Everything from the line with "Правила обработки персональных" to the final line of the entries, both included, should be restated word for word; please omit the pictures.
========================================================================
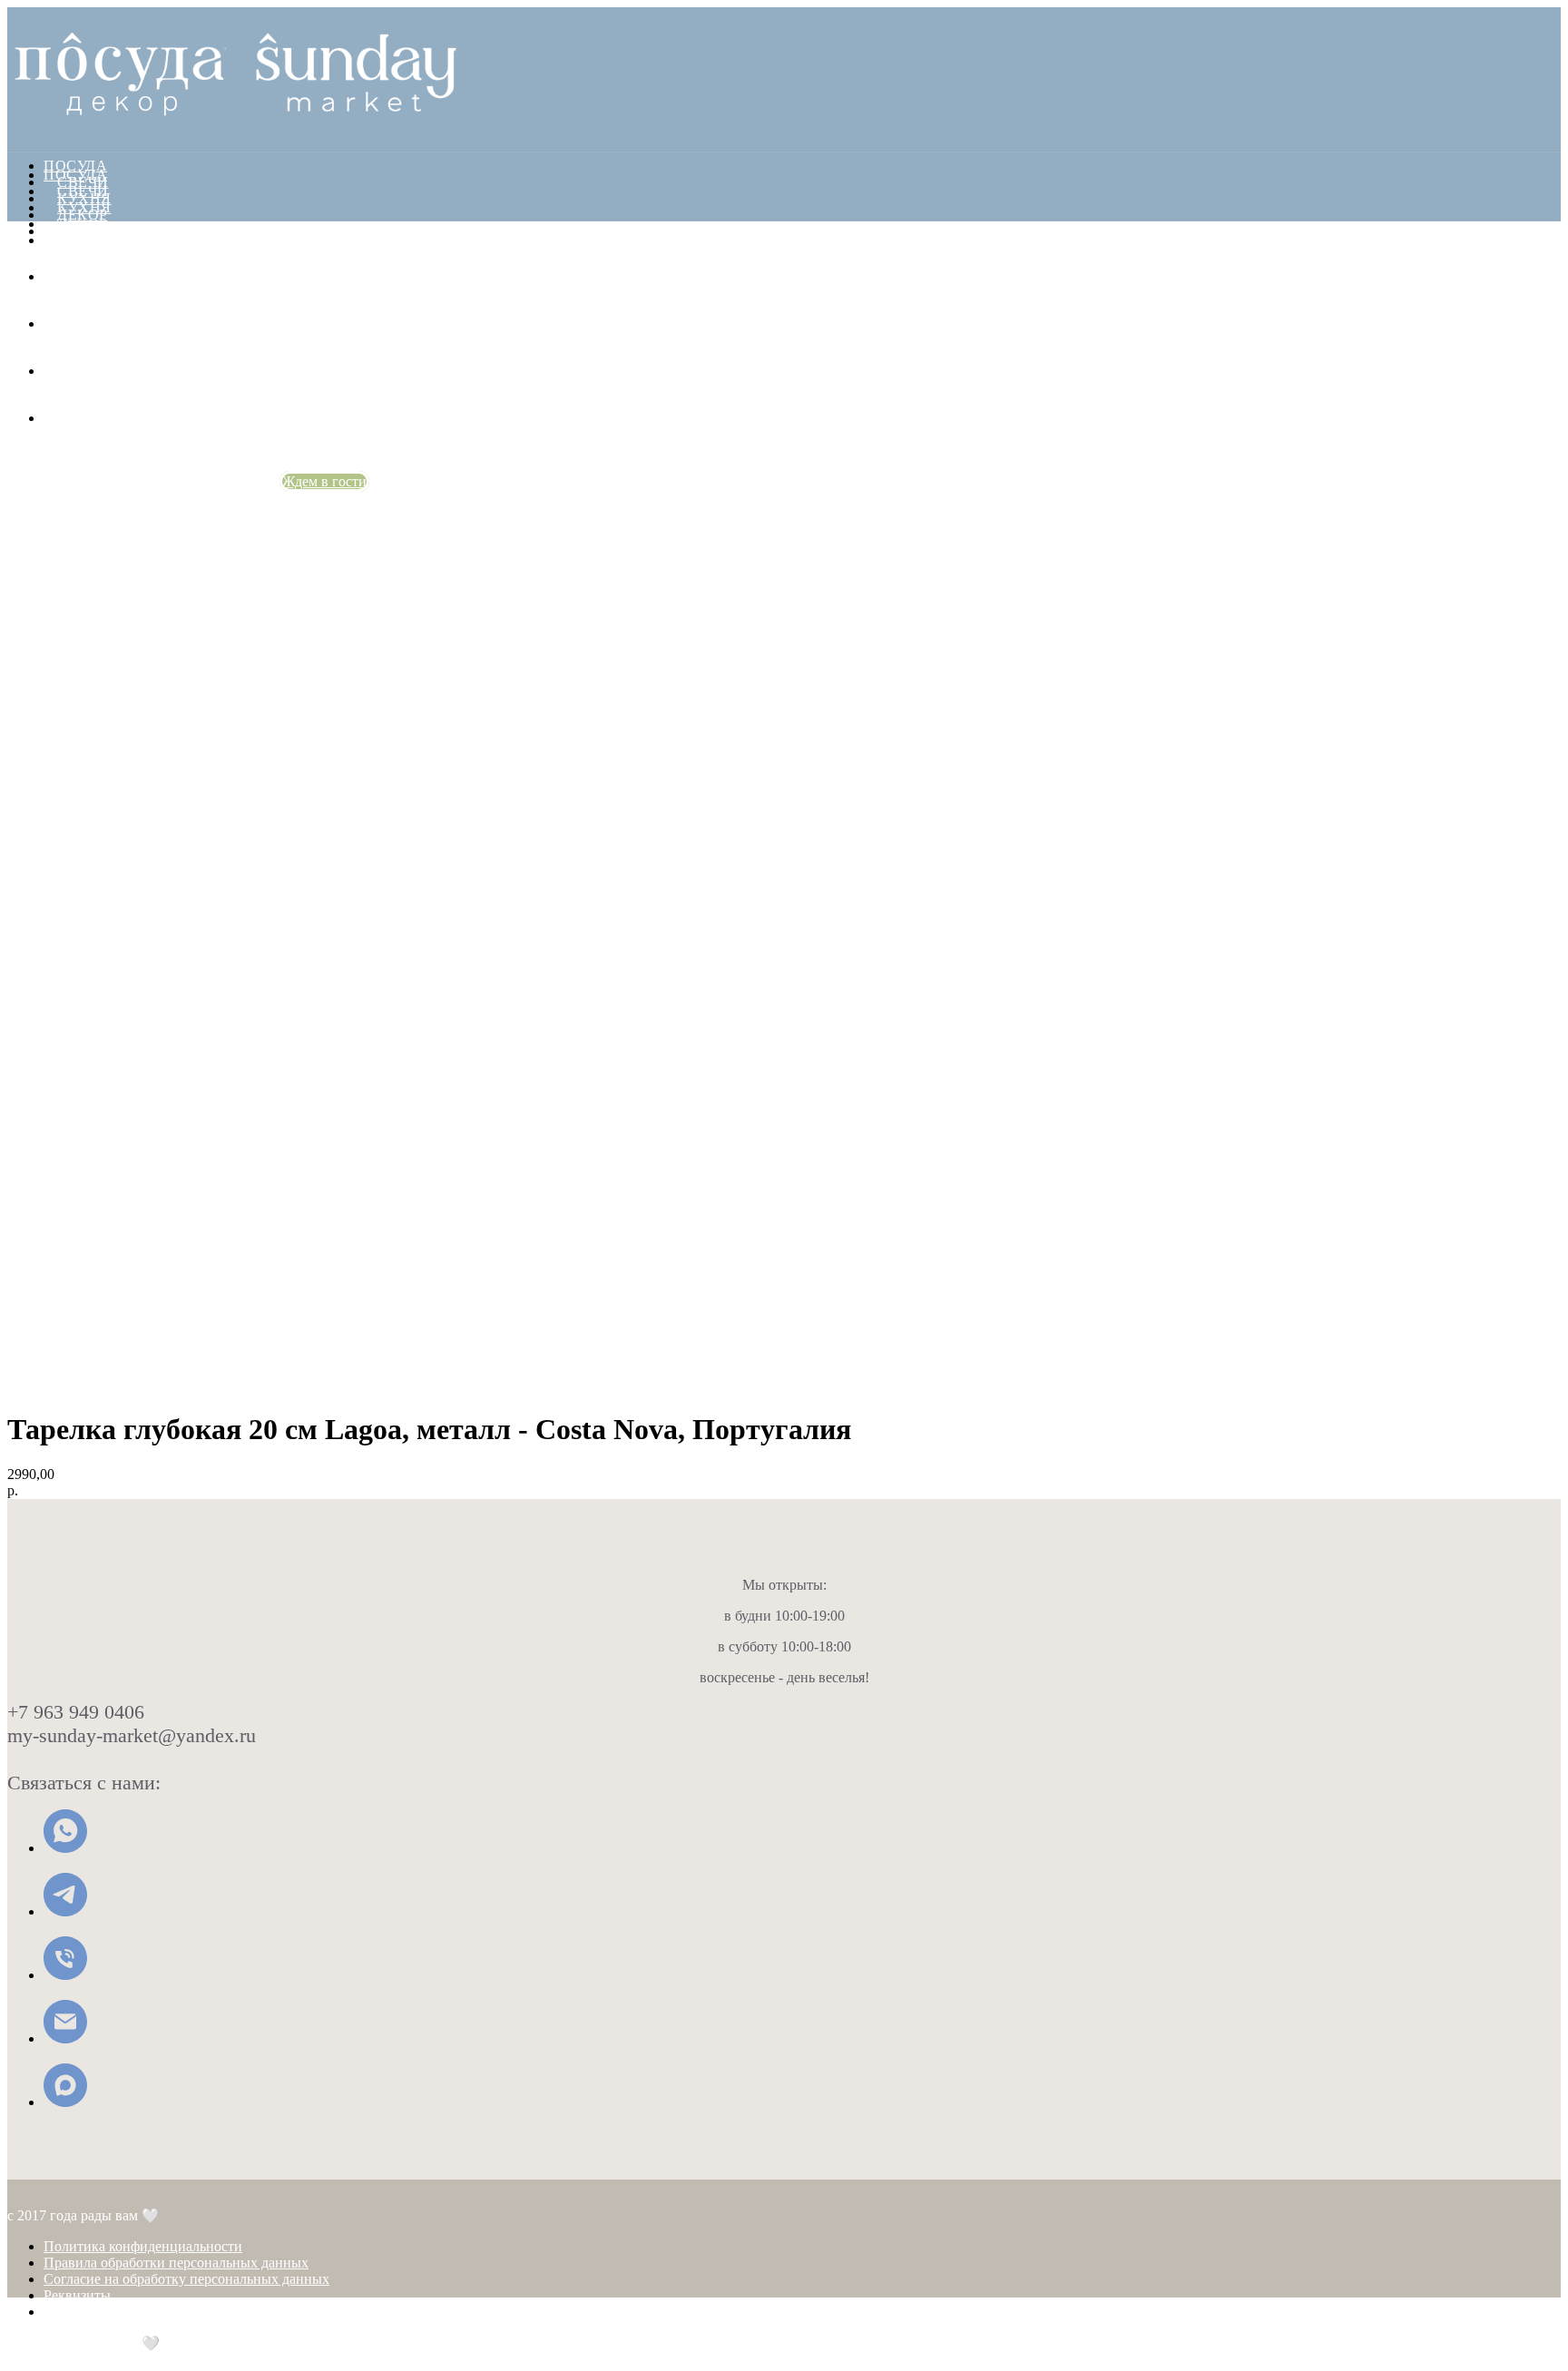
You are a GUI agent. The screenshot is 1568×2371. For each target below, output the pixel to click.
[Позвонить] (65, 1975)
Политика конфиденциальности (143, 2246)
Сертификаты (115, 231)
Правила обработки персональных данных (176, 2262)
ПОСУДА (75, 165)
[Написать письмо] (65, 2038)
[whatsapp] (57, 276)
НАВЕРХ (38, 2362)
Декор (82, 223)
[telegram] (57, 323)
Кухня (84, 207)
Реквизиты (77, 2295)
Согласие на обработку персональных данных (186, 2279)
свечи (83, 191)
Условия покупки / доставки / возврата (163, 2311)
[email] (57, 370)
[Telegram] (65, 1911)
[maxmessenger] (57, 418)
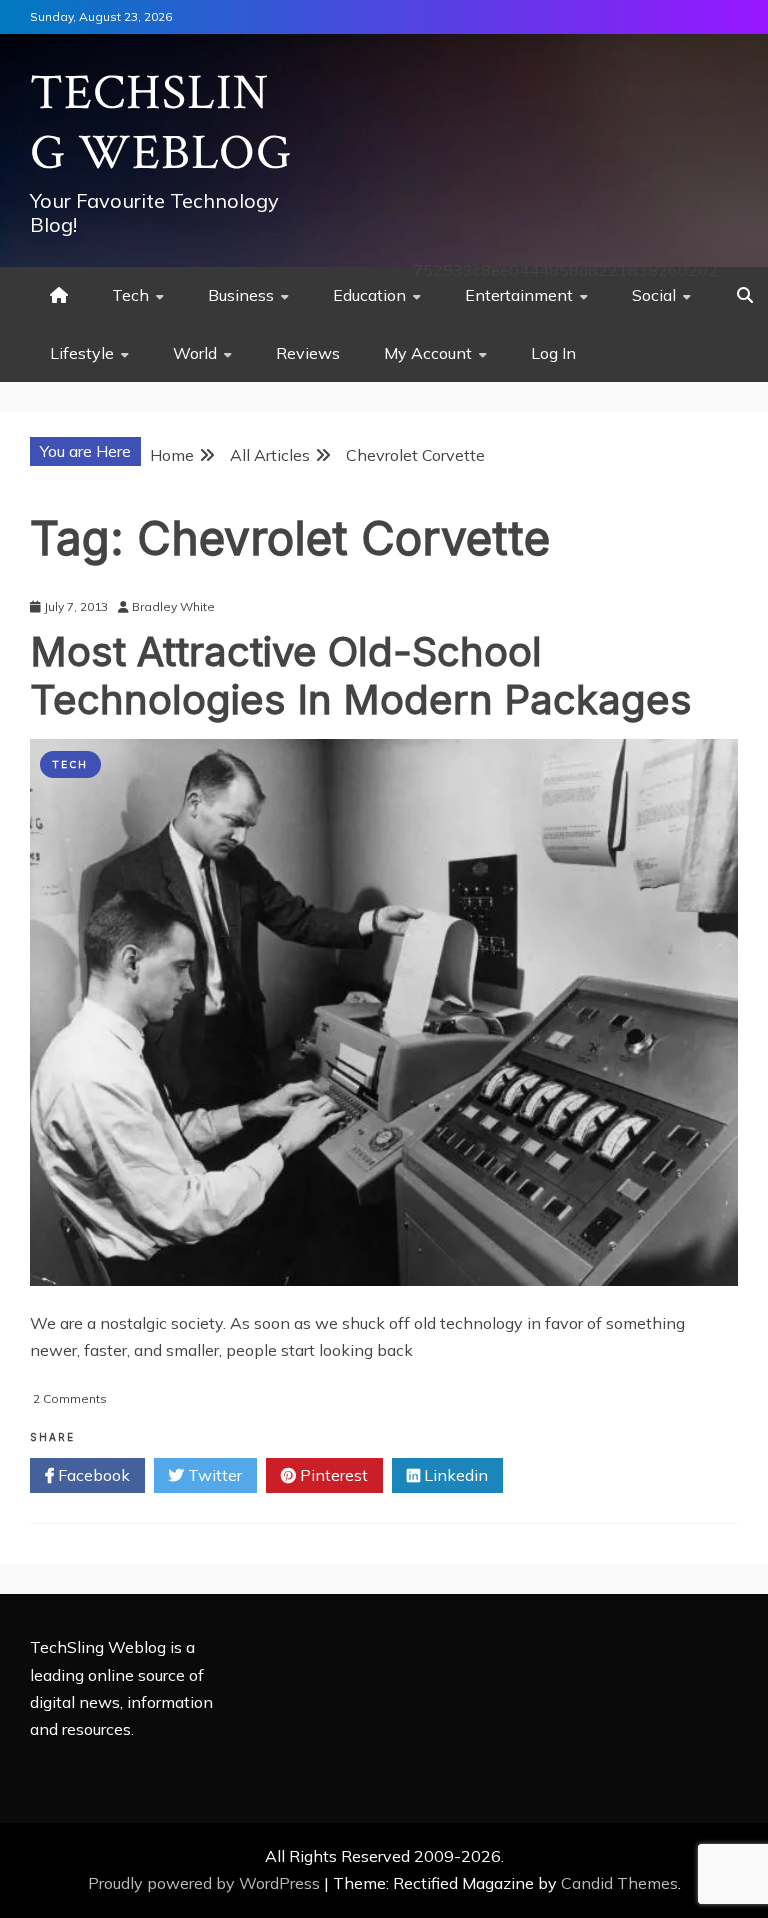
========================================================================
Solution:
Правила обработки персональных данных (176, 2262)
ПОСУДА (75, 165)
[Написать письмо] (65, 2038)
[whatsapp] (57, 276)
НАВЕРХ (38, 2362)
Декор (82, 223)
[telegram] (57, 323)
Кухня (84, 207)
Реквизиты (77, 2295)
Согласие на обработку персональных данных (186, 2279)
свечи (83, 191)
Условия покупки / доставки / возврата (163, 2311)
[email] (57, 370)
[Telegram] (65, 1911)
[maxmessenger] (57, 418)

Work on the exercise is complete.